Bibliofemme Bookclub An Irish Bookclub

January 10, 2012

A Widow For One Year by John Irving

Filed under: Book Reviews,General Fiction — The Historian @ 12:55 pm
A widow for one year Book Cover A widow for one year
John Irving
Fiction
Random House
1999-06-01
667

Despite the fact that this book has been at hand for more than a year, somehow I never got round to reading it. The curse of the familiar bedside book, the “oh, I’ll read it soon” book! Somehow, though, it made its way through several culls as I moved and packed, managing to land in my travelling bag as something a captive audience with few other options might finally get around to reading.

That said, it may have remained unread (Henry James’ Portrait Of A Lady is still travelling with me!) but for the fact that The Door In The Floor – adapted from the first part of A Widow For One Year – was one of the films on offer as part of the in-flight entertainment package on Malaysian Airlines. My curiosity was piqued, especially when we came in to land before the film ended.

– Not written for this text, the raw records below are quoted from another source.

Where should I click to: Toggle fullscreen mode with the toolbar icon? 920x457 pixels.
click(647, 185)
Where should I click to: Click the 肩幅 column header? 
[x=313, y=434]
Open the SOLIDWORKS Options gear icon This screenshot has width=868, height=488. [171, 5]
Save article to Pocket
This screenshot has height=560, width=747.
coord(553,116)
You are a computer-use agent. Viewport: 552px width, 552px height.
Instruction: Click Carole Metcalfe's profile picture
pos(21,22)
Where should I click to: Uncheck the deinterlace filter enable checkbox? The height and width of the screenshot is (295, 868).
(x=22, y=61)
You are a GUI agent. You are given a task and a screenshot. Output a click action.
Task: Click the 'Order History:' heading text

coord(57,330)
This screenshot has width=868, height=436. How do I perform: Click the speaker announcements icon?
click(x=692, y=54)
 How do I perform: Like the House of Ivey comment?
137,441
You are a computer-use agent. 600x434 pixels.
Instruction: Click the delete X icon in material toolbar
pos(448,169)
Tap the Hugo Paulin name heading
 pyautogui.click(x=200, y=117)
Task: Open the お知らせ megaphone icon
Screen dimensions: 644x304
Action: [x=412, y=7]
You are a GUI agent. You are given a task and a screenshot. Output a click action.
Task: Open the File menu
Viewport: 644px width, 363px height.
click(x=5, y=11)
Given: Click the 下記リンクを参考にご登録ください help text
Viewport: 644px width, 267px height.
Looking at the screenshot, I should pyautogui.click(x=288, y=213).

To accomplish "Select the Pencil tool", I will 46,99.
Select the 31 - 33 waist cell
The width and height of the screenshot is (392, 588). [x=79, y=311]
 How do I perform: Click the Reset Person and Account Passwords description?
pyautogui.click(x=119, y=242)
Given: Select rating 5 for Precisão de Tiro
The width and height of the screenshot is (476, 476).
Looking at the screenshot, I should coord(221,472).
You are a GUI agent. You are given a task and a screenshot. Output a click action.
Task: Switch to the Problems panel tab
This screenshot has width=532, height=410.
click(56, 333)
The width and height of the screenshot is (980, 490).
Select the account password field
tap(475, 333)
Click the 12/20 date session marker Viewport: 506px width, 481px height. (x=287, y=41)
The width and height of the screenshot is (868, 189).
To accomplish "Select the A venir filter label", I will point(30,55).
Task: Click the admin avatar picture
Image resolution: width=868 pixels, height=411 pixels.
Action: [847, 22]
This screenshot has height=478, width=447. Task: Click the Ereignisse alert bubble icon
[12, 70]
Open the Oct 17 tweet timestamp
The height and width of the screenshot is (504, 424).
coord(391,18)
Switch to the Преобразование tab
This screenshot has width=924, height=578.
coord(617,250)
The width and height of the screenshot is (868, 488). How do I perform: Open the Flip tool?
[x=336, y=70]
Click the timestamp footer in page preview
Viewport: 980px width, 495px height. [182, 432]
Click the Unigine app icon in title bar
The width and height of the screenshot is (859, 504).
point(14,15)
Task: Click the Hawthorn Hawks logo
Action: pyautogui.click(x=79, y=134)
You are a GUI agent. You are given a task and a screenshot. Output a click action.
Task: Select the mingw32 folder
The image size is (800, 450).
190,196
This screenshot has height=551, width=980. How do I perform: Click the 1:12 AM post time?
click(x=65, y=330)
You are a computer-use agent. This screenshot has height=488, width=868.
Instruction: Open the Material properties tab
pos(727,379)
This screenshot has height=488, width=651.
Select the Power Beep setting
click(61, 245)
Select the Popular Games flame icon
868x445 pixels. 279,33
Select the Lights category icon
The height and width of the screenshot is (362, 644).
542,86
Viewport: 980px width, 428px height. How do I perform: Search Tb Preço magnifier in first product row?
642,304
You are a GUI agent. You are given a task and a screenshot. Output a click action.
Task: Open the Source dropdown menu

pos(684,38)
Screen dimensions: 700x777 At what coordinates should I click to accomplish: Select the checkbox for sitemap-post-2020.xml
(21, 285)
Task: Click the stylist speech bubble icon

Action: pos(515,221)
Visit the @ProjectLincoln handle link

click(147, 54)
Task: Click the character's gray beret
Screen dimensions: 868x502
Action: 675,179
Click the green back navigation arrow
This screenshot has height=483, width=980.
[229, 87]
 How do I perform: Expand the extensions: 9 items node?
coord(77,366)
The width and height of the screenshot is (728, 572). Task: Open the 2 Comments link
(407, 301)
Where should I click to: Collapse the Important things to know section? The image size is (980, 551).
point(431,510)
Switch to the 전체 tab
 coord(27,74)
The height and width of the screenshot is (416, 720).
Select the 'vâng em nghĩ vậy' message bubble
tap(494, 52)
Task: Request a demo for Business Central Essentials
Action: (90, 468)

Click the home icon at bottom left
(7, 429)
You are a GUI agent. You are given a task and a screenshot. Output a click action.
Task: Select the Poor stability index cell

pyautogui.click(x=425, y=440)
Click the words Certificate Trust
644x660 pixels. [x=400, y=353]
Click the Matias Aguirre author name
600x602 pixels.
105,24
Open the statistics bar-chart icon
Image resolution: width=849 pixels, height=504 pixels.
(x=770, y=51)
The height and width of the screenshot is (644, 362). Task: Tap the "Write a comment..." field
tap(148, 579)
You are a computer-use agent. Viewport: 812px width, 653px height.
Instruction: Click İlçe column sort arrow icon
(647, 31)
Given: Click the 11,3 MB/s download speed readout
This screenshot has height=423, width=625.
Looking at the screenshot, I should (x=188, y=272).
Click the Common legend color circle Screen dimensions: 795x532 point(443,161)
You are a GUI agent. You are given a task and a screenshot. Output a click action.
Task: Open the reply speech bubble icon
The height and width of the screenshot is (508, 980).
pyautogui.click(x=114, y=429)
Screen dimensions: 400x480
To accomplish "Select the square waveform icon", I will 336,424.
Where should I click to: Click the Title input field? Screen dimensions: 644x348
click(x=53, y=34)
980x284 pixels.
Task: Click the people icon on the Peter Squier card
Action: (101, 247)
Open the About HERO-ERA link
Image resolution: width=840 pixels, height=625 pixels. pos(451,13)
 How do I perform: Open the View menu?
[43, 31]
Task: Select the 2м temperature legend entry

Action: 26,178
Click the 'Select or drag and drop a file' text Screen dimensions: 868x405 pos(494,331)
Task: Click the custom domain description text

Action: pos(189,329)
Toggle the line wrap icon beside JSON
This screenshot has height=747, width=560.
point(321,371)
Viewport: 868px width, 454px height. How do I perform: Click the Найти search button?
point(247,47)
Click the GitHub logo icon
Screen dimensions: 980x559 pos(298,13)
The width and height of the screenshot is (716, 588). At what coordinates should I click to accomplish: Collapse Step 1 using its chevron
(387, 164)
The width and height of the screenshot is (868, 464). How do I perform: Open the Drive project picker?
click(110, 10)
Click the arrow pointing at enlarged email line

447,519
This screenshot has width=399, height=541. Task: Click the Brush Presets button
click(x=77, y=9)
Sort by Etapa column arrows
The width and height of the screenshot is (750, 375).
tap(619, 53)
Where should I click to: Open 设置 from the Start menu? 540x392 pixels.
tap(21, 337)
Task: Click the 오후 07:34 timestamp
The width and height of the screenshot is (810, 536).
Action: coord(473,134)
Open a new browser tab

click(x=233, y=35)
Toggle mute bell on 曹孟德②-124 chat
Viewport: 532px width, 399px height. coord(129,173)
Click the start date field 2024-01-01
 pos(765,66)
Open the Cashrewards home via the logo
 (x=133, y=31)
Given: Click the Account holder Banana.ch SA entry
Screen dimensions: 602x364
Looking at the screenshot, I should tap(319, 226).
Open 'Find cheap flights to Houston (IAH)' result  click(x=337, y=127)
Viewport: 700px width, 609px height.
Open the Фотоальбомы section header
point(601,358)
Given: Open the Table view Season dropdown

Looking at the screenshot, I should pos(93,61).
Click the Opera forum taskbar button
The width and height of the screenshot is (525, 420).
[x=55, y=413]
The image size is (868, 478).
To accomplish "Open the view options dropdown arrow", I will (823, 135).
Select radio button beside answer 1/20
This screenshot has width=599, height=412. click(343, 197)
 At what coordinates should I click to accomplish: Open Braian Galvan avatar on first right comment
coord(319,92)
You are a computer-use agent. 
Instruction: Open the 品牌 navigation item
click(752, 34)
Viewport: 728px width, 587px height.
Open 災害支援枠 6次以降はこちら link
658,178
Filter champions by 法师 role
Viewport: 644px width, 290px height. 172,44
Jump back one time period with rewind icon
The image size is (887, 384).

The Door In The Floor is only the tip of the iceberg in this peculiar, sprawling family tale. John Irving’s shifting narrative focuses variously on Ruth Cole; her father, children’s author, Ted Cole; and Eddie O’Hare, who encounters the family as a young student and is forever tied to them by his experiences in one brief summer.

Unlike the film, in which Ruth only plays a peripheral role, A Widow For One Year spans 37 years in her life. Opening in the summer of 1958, Ruth is a precocious child of four who catches her mother, Marion, and Eddie making love. While she is outside much of the drama of that summer, it affects the rest of her life when Marion walks out on her family – and on Eddie. The second section, set in 1990, sees Ruth become a successful author in her own right, although haunted by the chilling children’s stories that her father wrote. An intensely frightening drama of her own making in the red light district of Amsterdam is resolved five years later in the third section of the book, a happier than expected finale.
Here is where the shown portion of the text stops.